Task material:
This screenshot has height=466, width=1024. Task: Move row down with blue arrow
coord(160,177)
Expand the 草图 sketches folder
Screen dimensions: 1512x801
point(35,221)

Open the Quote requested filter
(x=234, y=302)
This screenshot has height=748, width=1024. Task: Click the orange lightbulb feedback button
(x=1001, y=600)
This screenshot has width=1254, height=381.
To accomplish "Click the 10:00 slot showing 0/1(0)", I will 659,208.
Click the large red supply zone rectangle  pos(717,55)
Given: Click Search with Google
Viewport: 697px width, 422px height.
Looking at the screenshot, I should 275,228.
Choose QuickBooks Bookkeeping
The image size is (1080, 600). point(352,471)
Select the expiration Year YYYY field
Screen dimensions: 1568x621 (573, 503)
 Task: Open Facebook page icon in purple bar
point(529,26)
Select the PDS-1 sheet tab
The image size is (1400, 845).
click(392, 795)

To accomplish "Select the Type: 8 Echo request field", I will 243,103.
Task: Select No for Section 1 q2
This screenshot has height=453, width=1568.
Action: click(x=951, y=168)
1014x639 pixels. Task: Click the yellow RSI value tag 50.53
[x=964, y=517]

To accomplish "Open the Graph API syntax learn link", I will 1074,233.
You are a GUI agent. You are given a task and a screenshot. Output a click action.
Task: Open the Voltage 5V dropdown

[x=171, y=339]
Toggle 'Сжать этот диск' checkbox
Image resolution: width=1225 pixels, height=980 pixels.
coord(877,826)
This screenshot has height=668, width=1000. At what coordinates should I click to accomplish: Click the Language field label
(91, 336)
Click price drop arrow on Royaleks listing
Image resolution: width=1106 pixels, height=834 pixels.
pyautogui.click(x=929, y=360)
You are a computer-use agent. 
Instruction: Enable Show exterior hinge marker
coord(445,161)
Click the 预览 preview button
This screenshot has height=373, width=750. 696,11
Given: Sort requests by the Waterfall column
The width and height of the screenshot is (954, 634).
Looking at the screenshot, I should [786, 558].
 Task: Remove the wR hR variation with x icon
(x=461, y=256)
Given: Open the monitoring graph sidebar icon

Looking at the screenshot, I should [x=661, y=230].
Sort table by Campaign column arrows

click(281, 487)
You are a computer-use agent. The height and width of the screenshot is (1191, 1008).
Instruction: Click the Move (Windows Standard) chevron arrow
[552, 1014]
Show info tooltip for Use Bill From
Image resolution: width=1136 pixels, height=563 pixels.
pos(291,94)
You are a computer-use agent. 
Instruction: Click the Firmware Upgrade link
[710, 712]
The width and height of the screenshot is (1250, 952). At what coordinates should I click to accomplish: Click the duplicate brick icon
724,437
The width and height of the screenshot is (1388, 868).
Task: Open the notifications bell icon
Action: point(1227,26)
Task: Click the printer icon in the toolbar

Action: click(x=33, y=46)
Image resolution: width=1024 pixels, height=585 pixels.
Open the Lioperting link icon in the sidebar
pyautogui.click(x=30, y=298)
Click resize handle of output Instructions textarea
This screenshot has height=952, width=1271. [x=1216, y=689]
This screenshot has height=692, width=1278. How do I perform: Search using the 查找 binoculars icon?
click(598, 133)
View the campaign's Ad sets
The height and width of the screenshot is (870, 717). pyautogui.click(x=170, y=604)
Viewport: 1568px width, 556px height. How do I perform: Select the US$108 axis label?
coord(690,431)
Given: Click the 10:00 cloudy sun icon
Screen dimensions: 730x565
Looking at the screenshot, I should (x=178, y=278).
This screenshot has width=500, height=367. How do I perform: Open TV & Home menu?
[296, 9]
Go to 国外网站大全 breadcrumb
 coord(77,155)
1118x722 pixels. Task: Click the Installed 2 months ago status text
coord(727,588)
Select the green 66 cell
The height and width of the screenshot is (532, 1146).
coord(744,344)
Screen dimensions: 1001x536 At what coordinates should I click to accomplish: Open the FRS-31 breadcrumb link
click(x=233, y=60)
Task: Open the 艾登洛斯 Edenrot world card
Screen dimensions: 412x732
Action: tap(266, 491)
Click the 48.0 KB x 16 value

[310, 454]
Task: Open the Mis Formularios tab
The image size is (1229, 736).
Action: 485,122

Problem to work on: Take from the material every line that holds "will".

Output for this exercise:
To accomplish "Click the 10:00 slot showing 0/1(0)", I will 659,208.
To accomplish "Select the Type: 8 Echo request field", I will 243,103.
To accomplish "Open the Graph API syntax learn link", I will 1074,233.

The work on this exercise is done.